Dataset excerpts:
/---

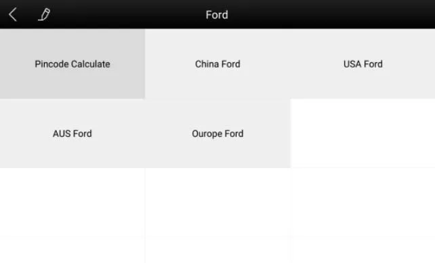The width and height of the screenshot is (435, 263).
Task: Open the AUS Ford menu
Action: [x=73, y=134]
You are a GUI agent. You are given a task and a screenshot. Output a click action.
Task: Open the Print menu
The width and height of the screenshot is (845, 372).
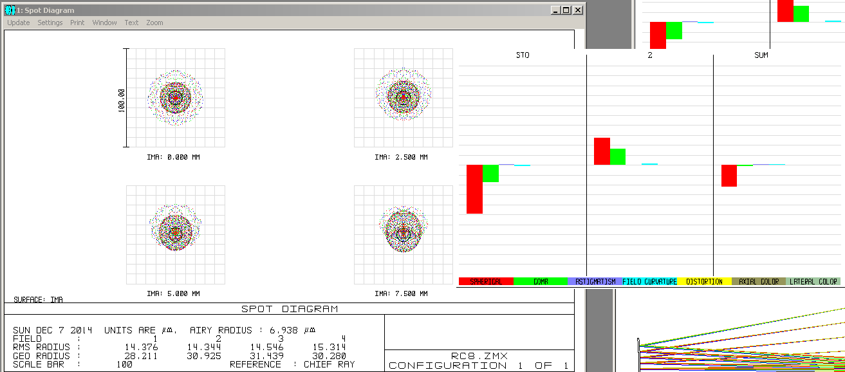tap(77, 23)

\---
/---

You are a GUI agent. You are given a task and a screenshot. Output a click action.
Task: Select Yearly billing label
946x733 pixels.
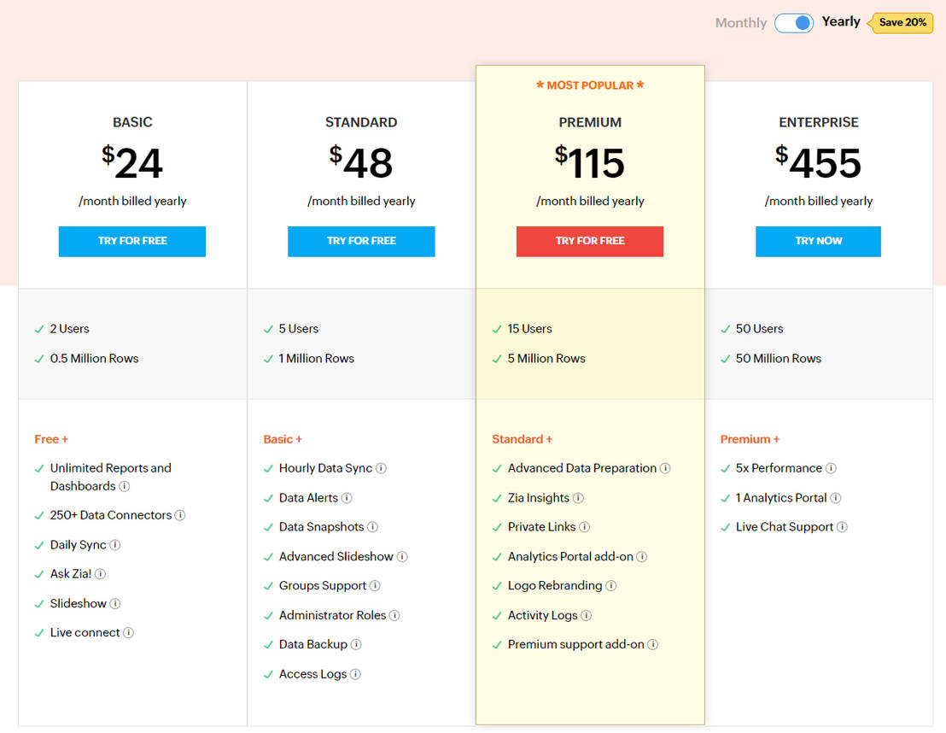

\---

Description of the task:
In the listing above, locate the line containing "Task: Select Yearly billing label" and the line containing "946x733 pixels.". Extract those two lines and every line between them, exactly as written, and only those.

Answer box:
Task: Select Yearly billing label
946x733 pixels.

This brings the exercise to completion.